13 KiB
ABOUTME: Vision and design document for an AI agent that manages the homelab cluster.
ABOUTME: Covers emergent capabilities, technical approach, and implementation strategy.
Homelab Agent: Vision and Design
The Core Idea
Not automation. Not "LLM-powered autocomplete for infrastructure." Emergent capabilities.
The same shift Claude Code brought to programming: you describe outcomes, it handles implementation. You become a "product manager" for your infrastructure instead of an "infrastructure engineer."
The cluster stops being infrastructure you manage and becomes an environment that responds to intent.
What Makes This Different From Automation
Automation: "If disk > 90%, delete old logs"
Emergent: "Disk is 95% full. What's using space? ...Postgres WAL. Can I safely checkpoint? Last backup was 2h ago, load is low, yes. Running checkpoint... down to 60%. I should note that WAL retention might need tuning."
The difference:
- Novel problem-solving (not pattern matching)
- Contextual safety reasoning
- Adaptation to the specific situation
- Learning for the future
Examples of Genuinely New Capabilities
1. Intent-Driven Infrastructure
"I want to run Synapse for Matrix"
Agent figures out: Nomad job spec, storage location, Traefik routing, TLS, Consul registration, backup config. Creates it, deploys it, validates it.
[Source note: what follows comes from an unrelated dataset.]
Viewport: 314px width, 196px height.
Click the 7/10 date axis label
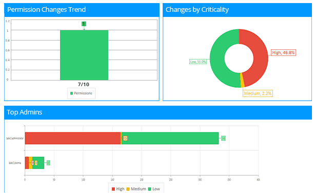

You don't need to know Nomad job format or Traefik labels. You describe the outcome.
2. Proactive Evolution (The Best One)
The agent doesn't wait for problems or instructions:
- "Synapse 1.98 has a security fix. I've tested it in a local build, no config changes needed. Deploy?"
- "Your NFS server has been primary for 47 days. Want me to test failover to make sure it still works?"
- "I noticed arr services all have the same resource limits but Sonarr consistently uses more. Adjusted."
- "There's a new NixOS module for Traefik that simplifies your current setup. Here's the diff."
Not monitoring. Stewardship.
3. The Cluster Has Opinions
You: "I want to add Plex"
Agent: "You already have Jellyfin, which does the same thing. If you want Plex specifically for its mobile app, I can set it up to share Jellyfin's media library. Or if you want to switch entirely, I can migrate watch history. What's the actual goal?"
Not a command executor. A collaborator that understands your system.
4. "Bring This Into the Cluster"
You're running something in Docker on a random VM:
"Bring this into the cluster"
Agent: connects, inspects, figures out dependencies, writes Nomad job, sets up storage, migrates data, routes traffic, validates, decommissions old instance.
You didn't need to know how.
5. Cross-Cutting Changes
"Add authentication to all public-facing services"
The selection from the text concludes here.